[[ PROVIDED TEXT open ]]

A wide body of research over the last quarter-century has shown that, although financial problems and academic preparation can be important determinants of student persistence, the overall picture is a lot more complicated. Consider the story of Angela and Melissa Watson, sisters who, like Kassandra Nuenoom, grew up in Westminster, Vt., and were the first in their families to attend college. Angela, the older sister and a business major, graduated in 2003 from Keene State College; Melissa will have transferred twice before completing her degree in nursing.
![]() | Angela Watson (left) and her younger sister, Melissa, took alternative paths in college, though both dropped out for a time. Angela earned a business degree at a four-year institution, while Melissa is in a nursing program at a technical college. |
Both sisters benefited from Angela’s involvement with the Vermont Student Association Corporation, a college preparatory program for first-generation college students. Their parents also were very supportive and excited about their daughters’ decisions to pursue higher education. Nevertheless, both Angela and Melissa were apprehensive about college, particularly its cost. Their anxiety grew when their father was laid off from work.
In the fall of 1998, Angela enrolled at Keene State College, located in Keene, N.H., about 30 minutes from her home. “My first day, I was so scared,” she recalled. “I had never been this scared. Orientation was good, but not very personal, so the second I got my schedule I found the exact location of every class and wrote down how to get there so I wouldn’t get lost.” She was surprised by the amount of reading required, as well as by the cost of books. In spite of her concerns, Angela engaged in campus activities and began to enjoy her life as a college student.
After her sophomore year, she decided to take a leave of absence. “I wanted some time to save money, to think, and to be near my sister,” she said. Angela’s decision disappointed her parents, and her mother insisted she take a job alongside her — on a factory assembly line — to give Angela a glimpse of what awaited her if she failed to earn her degree.

[[ PROVIDED TEXT closed ]]
[[ INFORMATION SUPPLIED open ]]

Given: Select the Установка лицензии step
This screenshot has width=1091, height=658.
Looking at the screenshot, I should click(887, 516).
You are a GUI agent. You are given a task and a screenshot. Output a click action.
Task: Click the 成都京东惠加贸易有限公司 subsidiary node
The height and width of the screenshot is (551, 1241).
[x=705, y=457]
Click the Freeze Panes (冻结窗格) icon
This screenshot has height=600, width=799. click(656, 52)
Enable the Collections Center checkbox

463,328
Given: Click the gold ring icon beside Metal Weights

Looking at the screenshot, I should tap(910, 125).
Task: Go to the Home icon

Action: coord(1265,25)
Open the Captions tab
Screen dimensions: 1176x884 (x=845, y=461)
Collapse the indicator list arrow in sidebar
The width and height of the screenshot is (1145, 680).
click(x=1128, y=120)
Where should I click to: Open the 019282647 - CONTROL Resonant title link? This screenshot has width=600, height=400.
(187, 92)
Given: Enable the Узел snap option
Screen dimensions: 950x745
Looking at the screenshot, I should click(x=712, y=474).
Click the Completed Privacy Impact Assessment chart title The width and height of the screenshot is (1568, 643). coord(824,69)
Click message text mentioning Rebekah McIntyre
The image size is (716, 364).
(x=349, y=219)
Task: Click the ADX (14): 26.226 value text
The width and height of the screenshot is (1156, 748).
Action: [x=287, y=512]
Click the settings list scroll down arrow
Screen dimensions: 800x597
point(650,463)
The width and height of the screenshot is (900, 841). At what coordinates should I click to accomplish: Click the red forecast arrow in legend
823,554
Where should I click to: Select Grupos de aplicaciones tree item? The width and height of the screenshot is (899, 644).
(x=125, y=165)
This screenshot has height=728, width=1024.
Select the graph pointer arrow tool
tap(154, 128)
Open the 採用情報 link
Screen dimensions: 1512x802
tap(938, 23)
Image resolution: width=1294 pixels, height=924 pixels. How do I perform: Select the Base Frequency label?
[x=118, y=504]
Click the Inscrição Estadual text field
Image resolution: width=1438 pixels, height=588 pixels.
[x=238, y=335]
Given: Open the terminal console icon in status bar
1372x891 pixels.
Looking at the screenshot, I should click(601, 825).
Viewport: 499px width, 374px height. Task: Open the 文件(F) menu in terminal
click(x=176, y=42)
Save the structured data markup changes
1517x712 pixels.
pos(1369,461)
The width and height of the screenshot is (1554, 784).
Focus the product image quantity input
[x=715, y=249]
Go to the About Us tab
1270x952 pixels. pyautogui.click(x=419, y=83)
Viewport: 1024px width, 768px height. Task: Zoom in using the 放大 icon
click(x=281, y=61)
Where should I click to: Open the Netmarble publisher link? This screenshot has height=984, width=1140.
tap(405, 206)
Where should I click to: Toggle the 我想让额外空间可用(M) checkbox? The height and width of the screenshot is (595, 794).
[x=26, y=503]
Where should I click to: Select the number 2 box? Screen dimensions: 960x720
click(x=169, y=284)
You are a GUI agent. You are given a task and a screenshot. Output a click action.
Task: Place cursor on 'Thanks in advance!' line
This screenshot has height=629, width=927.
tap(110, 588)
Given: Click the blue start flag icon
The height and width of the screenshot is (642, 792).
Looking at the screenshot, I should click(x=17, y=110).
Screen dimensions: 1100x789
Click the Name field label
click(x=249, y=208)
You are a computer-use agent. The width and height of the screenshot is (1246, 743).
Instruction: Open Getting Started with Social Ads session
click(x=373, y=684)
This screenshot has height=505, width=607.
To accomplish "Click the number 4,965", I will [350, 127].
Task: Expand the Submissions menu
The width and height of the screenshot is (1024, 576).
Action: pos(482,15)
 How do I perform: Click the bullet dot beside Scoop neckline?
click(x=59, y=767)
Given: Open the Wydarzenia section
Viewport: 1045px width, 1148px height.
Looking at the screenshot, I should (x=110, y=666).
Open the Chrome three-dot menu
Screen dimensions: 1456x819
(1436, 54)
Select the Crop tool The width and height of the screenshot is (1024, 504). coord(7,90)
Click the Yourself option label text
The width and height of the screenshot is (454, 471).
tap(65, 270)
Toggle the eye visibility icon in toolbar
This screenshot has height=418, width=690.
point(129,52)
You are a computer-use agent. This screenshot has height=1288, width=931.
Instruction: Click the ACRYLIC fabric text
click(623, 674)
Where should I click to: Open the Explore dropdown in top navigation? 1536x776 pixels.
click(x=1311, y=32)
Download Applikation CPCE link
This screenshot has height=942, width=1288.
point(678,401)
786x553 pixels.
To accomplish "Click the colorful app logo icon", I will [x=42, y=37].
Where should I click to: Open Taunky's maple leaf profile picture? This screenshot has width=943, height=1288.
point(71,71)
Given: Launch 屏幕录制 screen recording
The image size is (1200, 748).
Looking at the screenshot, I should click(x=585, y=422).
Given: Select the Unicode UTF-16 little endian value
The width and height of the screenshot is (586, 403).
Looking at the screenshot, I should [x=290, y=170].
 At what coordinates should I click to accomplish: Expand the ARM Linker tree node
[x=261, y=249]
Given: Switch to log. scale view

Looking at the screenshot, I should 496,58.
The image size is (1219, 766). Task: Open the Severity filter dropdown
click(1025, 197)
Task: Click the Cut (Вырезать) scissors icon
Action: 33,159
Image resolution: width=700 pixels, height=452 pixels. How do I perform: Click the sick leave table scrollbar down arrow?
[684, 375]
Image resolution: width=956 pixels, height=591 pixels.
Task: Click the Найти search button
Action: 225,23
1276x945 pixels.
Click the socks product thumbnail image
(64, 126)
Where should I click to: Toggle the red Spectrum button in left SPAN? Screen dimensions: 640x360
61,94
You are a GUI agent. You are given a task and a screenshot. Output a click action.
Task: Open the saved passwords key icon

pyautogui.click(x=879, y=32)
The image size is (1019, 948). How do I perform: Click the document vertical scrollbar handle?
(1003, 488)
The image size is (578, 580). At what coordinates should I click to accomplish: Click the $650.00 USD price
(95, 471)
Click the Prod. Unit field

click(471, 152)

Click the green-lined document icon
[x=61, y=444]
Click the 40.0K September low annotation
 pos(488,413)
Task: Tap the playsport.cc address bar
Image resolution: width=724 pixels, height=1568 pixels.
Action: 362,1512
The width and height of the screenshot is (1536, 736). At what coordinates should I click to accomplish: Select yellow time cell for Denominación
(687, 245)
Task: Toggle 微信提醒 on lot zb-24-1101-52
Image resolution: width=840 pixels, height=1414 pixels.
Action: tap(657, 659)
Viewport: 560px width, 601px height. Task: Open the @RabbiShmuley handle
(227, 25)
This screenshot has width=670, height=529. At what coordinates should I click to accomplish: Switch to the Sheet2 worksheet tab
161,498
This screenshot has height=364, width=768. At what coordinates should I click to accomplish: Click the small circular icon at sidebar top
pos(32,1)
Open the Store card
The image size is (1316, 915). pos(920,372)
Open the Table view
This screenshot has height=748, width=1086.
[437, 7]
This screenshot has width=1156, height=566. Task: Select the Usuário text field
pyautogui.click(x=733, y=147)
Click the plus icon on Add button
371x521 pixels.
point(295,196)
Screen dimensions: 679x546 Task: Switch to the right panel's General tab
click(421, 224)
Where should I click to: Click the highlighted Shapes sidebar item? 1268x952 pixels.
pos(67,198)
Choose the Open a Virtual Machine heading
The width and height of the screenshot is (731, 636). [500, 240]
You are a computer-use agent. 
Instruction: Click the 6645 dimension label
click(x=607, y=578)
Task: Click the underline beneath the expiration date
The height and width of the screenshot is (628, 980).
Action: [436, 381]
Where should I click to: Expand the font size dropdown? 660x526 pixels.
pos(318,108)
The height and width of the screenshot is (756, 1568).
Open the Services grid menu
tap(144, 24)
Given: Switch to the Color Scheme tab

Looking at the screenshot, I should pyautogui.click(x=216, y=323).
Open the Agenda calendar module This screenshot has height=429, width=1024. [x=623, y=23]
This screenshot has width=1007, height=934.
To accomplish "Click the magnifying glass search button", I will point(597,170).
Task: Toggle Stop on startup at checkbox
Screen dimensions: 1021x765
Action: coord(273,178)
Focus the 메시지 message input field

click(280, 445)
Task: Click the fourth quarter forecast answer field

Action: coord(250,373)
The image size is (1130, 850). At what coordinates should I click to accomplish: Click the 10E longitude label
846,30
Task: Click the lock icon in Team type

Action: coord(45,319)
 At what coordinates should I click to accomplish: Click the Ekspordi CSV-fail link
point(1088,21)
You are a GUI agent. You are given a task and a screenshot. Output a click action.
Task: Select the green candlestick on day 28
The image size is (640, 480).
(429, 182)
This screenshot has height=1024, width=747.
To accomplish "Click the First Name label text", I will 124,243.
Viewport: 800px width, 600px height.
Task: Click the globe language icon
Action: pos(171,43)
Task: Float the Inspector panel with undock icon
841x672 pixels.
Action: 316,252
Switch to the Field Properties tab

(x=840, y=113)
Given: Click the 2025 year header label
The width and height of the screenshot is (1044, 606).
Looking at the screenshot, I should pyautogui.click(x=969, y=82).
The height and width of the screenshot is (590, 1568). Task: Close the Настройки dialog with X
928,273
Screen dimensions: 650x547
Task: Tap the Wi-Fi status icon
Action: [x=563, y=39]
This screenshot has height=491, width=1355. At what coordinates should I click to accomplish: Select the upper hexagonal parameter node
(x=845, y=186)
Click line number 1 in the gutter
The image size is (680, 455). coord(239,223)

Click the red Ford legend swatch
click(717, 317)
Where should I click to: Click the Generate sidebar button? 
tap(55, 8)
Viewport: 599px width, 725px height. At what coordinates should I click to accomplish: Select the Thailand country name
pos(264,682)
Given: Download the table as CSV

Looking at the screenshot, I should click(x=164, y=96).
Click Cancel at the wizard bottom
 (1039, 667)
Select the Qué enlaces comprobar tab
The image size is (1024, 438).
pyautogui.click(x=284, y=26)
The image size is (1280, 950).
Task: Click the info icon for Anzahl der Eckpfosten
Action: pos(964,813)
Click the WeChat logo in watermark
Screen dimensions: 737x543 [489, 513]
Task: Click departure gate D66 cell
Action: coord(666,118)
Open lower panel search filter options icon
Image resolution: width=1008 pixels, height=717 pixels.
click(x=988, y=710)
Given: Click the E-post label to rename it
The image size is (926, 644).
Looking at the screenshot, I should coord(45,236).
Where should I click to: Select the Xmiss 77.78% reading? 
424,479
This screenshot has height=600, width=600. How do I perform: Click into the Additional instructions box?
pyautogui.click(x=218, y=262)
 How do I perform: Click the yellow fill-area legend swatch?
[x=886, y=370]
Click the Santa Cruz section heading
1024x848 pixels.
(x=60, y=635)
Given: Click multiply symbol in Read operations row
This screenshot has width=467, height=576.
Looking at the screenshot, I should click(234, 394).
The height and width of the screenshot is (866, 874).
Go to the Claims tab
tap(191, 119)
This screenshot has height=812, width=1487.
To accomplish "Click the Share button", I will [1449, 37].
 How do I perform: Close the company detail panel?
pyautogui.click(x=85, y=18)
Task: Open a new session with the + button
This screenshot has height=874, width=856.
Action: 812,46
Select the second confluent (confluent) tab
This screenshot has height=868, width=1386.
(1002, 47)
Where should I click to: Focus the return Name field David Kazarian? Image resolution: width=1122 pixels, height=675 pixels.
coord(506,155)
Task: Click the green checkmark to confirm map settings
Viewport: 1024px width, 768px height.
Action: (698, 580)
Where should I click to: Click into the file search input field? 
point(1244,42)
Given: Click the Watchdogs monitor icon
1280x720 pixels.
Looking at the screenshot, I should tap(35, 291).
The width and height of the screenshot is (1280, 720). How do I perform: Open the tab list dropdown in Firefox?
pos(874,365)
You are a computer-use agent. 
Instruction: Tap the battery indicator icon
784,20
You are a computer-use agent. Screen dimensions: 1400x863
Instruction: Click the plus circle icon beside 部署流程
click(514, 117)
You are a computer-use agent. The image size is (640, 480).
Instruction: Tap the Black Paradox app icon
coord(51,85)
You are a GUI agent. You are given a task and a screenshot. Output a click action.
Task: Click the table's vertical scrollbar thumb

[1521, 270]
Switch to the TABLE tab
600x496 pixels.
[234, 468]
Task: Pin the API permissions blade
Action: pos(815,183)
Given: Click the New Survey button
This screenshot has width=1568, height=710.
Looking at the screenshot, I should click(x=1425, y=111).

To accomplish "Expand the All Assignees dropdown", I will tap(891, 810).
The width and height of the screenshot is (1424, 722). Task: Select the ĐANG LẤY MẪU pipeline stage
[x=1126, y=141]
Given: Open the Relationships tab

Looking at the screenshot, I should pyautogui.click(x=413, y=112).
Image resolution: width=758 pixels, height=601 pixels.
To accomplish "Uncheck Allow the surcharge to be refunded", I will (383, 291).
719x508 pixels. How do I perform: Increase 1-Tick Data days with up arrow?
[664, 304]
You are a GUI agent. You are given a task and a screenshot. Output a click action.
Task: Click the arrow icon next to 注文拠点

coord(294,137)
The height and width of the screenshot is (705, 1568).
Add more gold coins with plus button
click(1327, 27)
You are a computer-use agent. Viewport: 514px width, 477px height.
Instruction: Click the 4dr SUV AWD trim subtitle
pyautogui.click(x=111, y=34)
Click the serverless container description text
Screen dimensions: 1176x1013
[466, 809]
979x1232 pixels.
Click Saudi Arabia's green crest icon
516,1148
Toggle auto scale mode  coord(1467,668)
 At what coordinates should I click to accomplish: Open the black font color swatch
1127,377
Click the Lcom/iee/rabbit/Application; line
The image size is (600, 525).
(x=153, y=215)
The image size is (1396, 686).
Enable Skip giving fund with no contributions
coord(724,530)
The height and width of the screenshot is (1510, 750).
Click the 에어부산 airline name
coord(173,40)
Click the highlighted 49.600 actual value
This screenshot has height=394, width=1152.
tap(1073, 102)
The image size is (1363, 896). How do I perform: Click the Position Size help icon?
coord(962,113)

[[ INFORMATION SUPPLIED closed ]]

**PROBLEMS AND TASKS**
a – In the text about the Watson sisters, where did Angela enroll in the fall of 1998?
b – Rewrite the passage on the Watson sisters, starting with "After her sophomore" and going on through "earn her degree.", with "factory assembly line" replaced by "warehouse loading dock".
c – List every person named in the text about the Watson sisters.

**SOLUTIONS PER TASK**
a – Keene State College, in Keene, N.H.

b –
After her sophomore year, she decided to take a leave of absence. “I wanted some time to save money, to think, and to be near my sister,” she said. Angela’s decision disappointed her parents, and her mother insisted she take a job alongside her — on a warehouse loading dock — to give Angela a glimpse of what awaited her if she failed to earn her degree.

c – Angela Watson, Melissa Watson, Kassandra Nuenoom